Here is a short blog about excuses and how buying them jeopardised my first months in sales.
At the start of my sales career, I soon learned why I was selling products and how these products benefited customers. The key was speaking to as many potential customers as possible and eventually some would buy my products. It became a very successful formula until I started to take a few short cuts. The worst shortcut was to do the minimum amount of fact finding and presenting my products before the customer had committed to a solution.
I also learned more about excuses instead of getting results.
Here are some of them:
“customer was not in”
“could not get to the decision maker”
“she is thinking about it”
“they think our solution is too expensive”
“they will proceed after Easter”
“his boss was against it”
“the purchasing director will look at it”
“they have a supplier already”
“he is very happy with his supplier”
“he left the company yesterday”
“their needs have changed”
“there is not budget for this at the moment”

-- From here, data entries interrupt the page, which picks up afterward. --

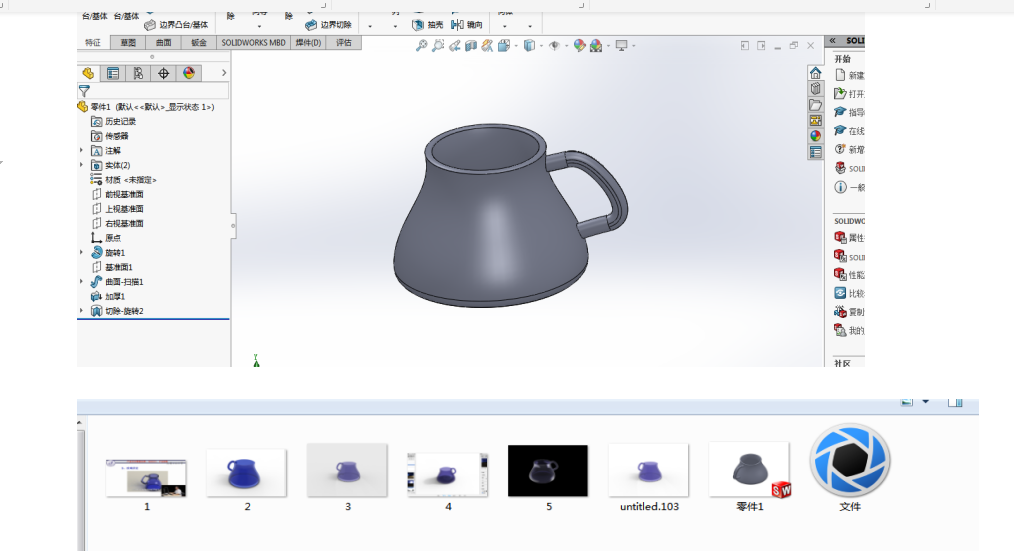Switch to the 草图 tab
Image resolution: width=1014 pixels, height=551 pixels.
pyautogui.click(x=128, y=43)
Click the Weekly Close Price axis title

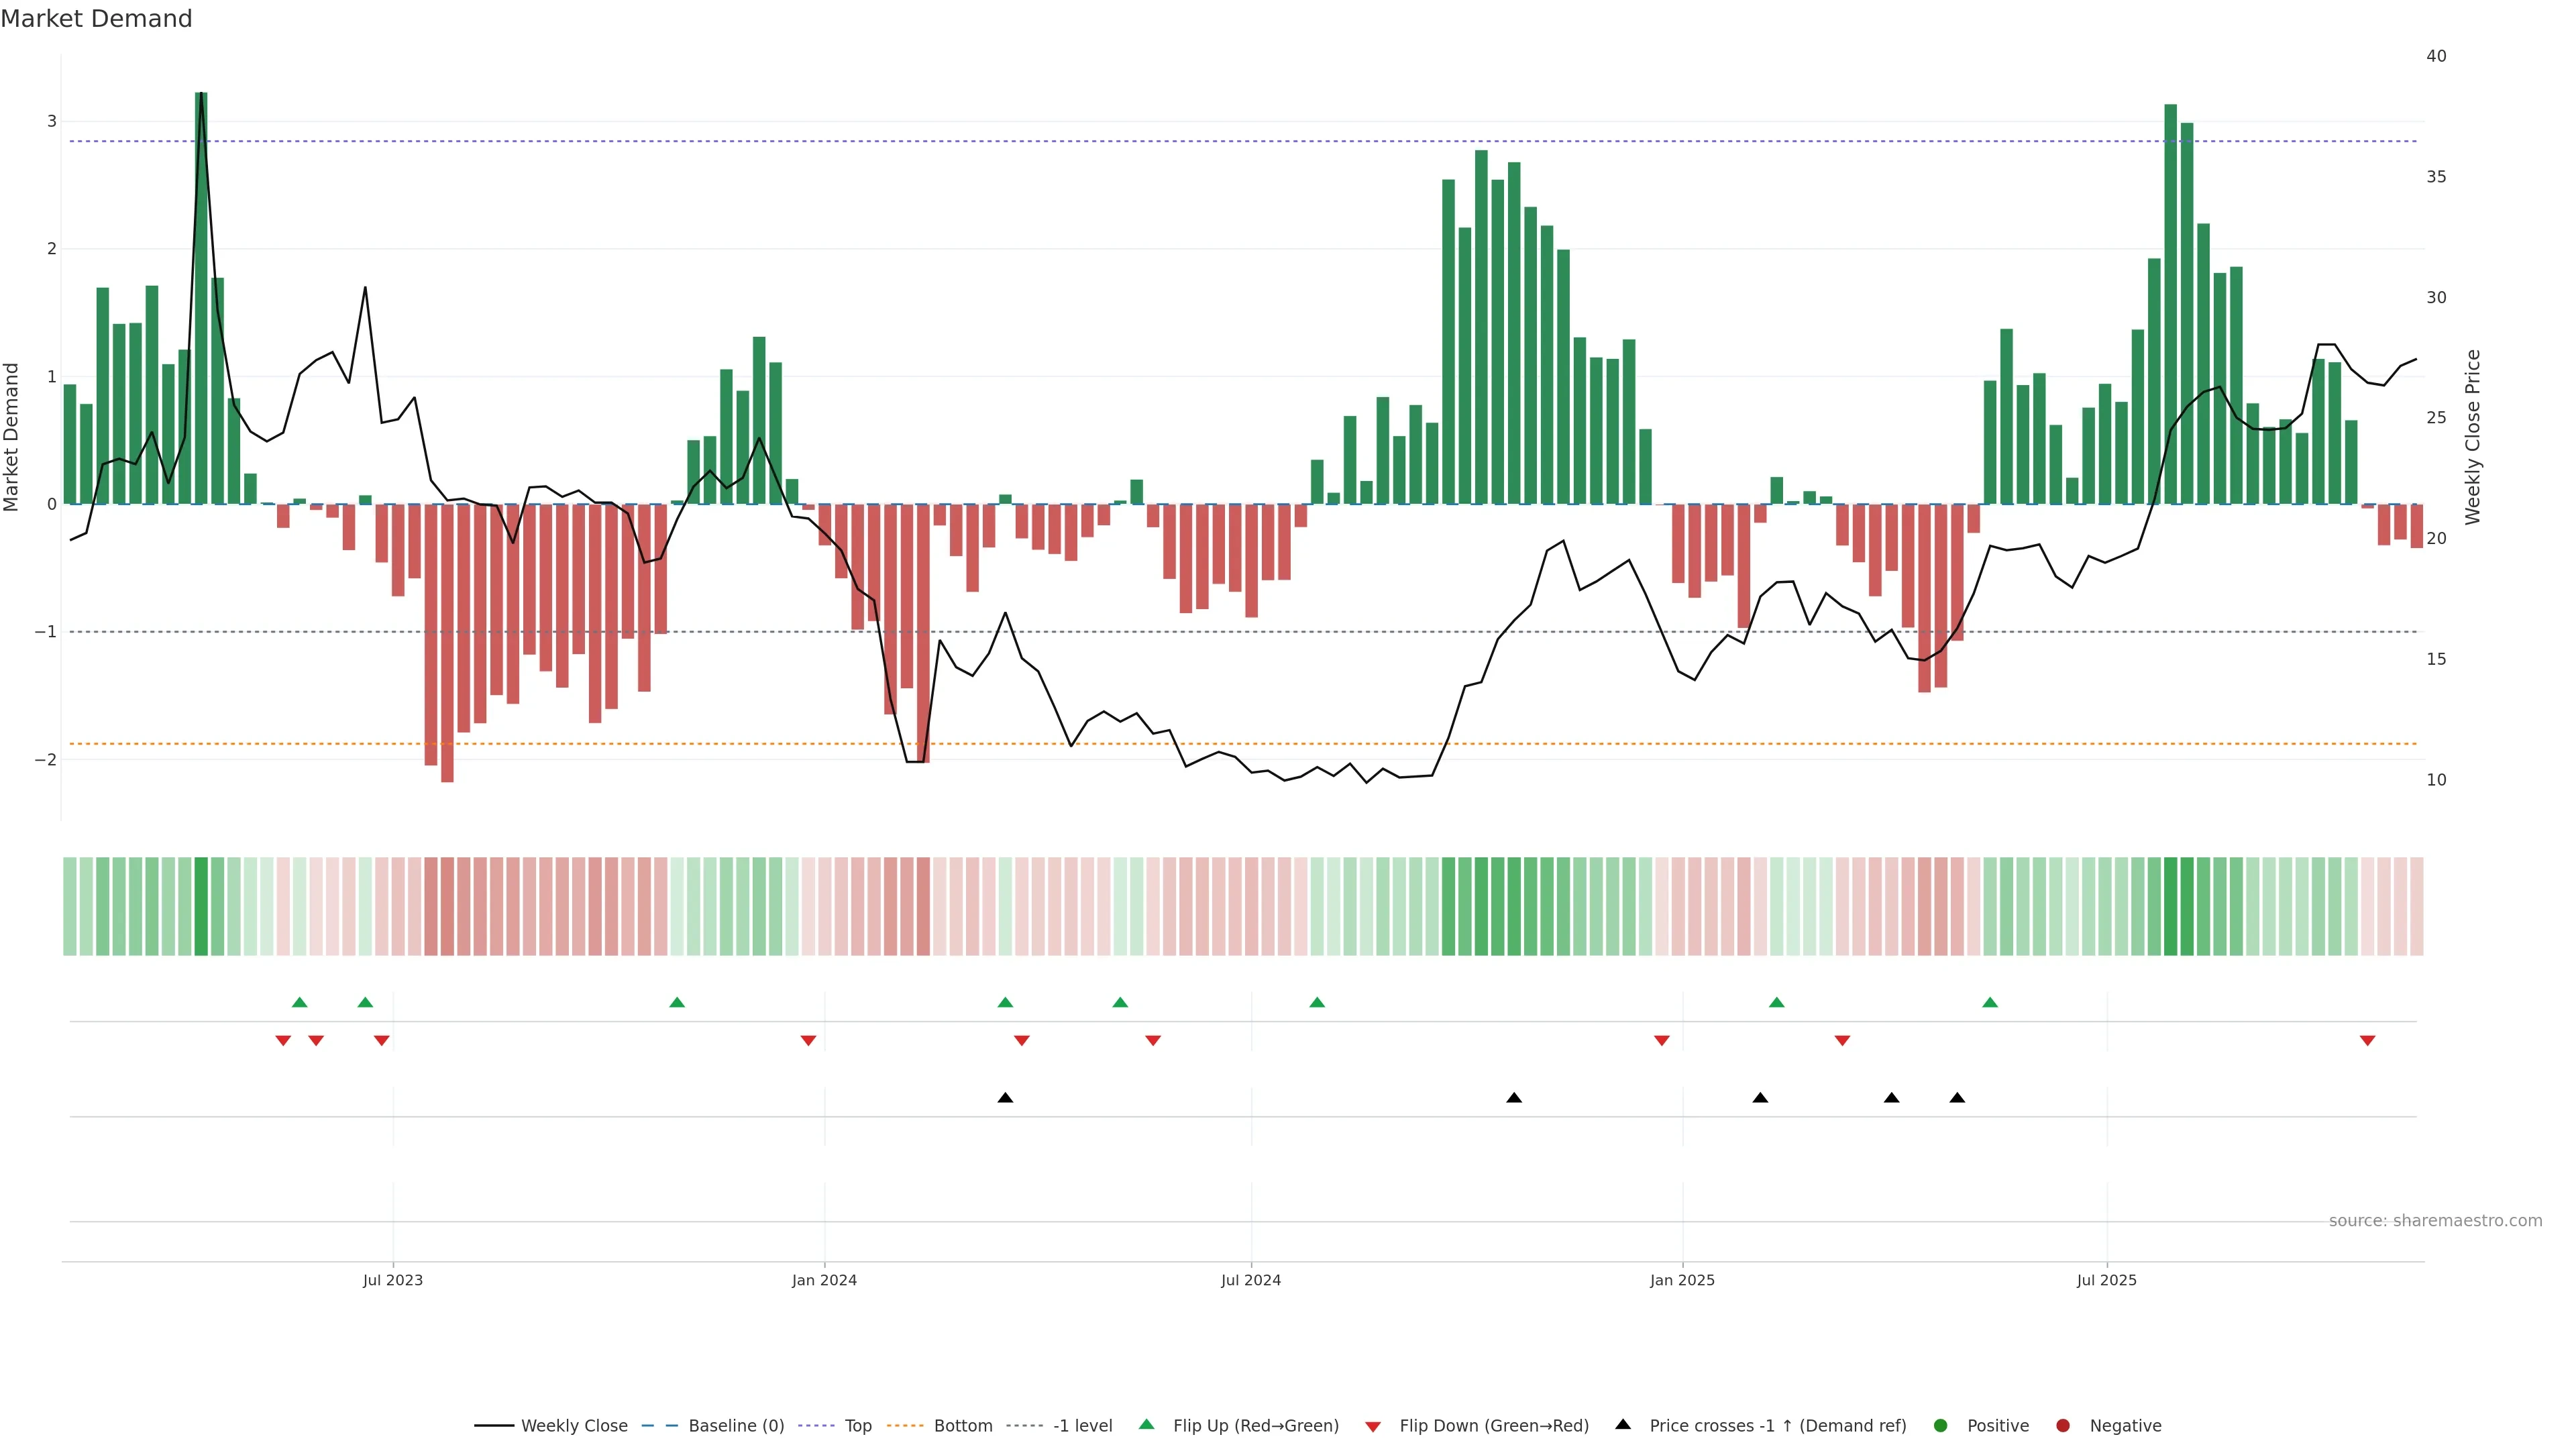coord(2472,437)
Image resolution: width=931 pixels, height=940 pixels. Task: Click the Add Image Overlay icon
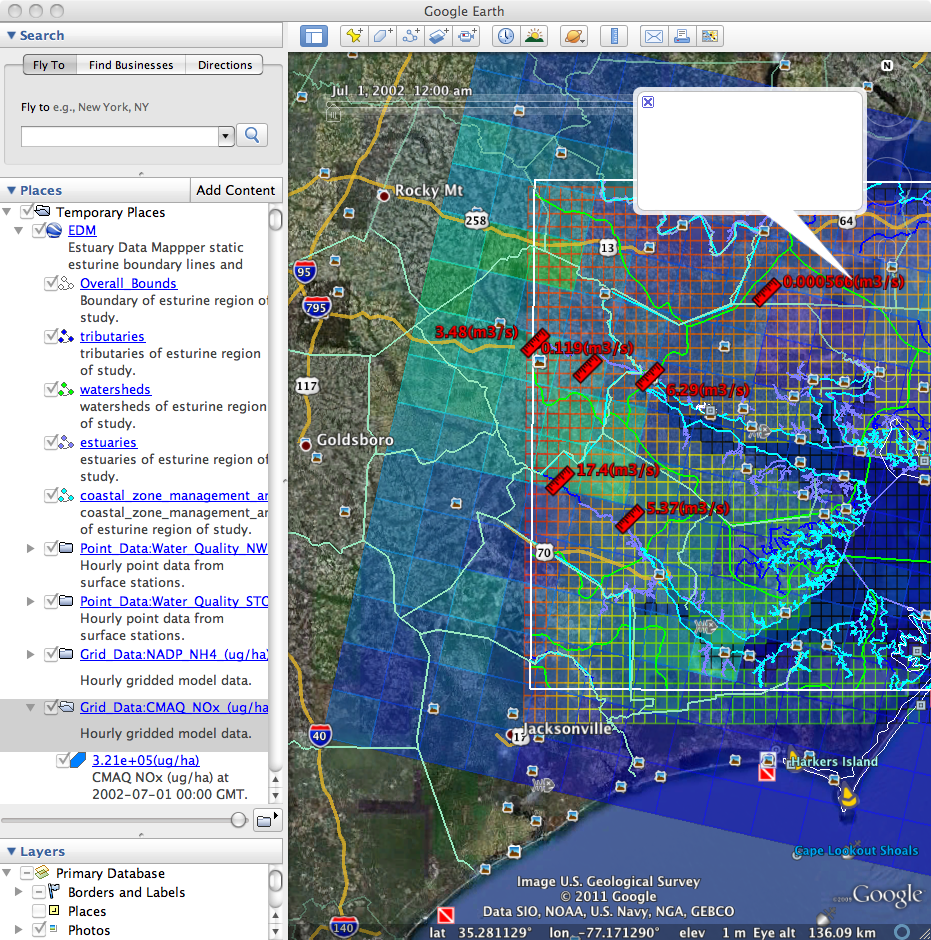438,36
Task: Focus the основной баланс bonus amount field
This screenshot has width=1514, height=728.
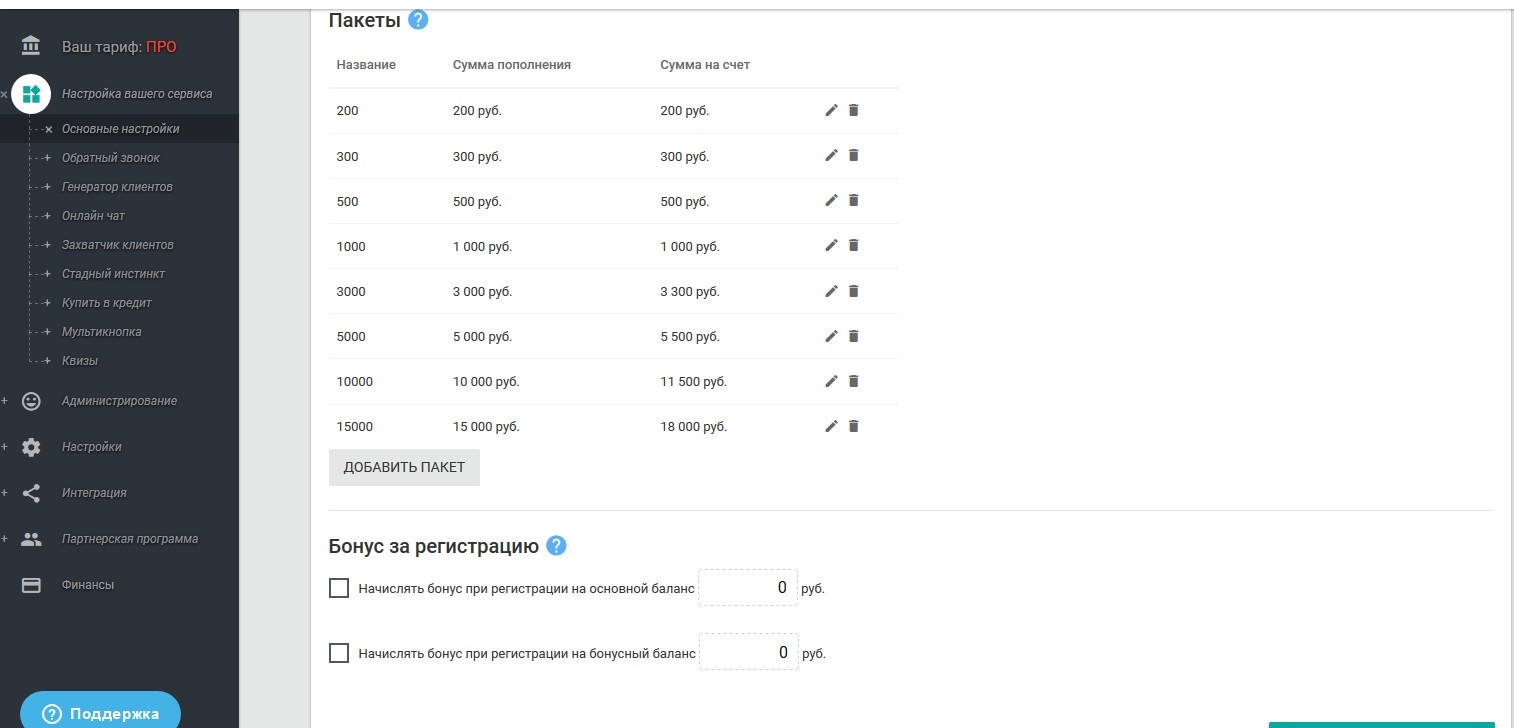Action: tap(748, 588)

Sales started to drop and I found myself with a bigger pipeline every day. I was hanging on to every prospect’s promise to buy. Every time my Manager asked me about deal progress I cited the excuses as clear next steps. I clearly believed in them. I had bought these excuses rather than sold my products.
Things got worse when I decided that my time was best spent chasing these potential deals rather than prospect for more. My pipeline stagnated and one by one the so-called sales opportunities dropped out. So I was back to square one again and had to build my pipeline from scratch applying the basics in sales: prospect, qualify, present, close.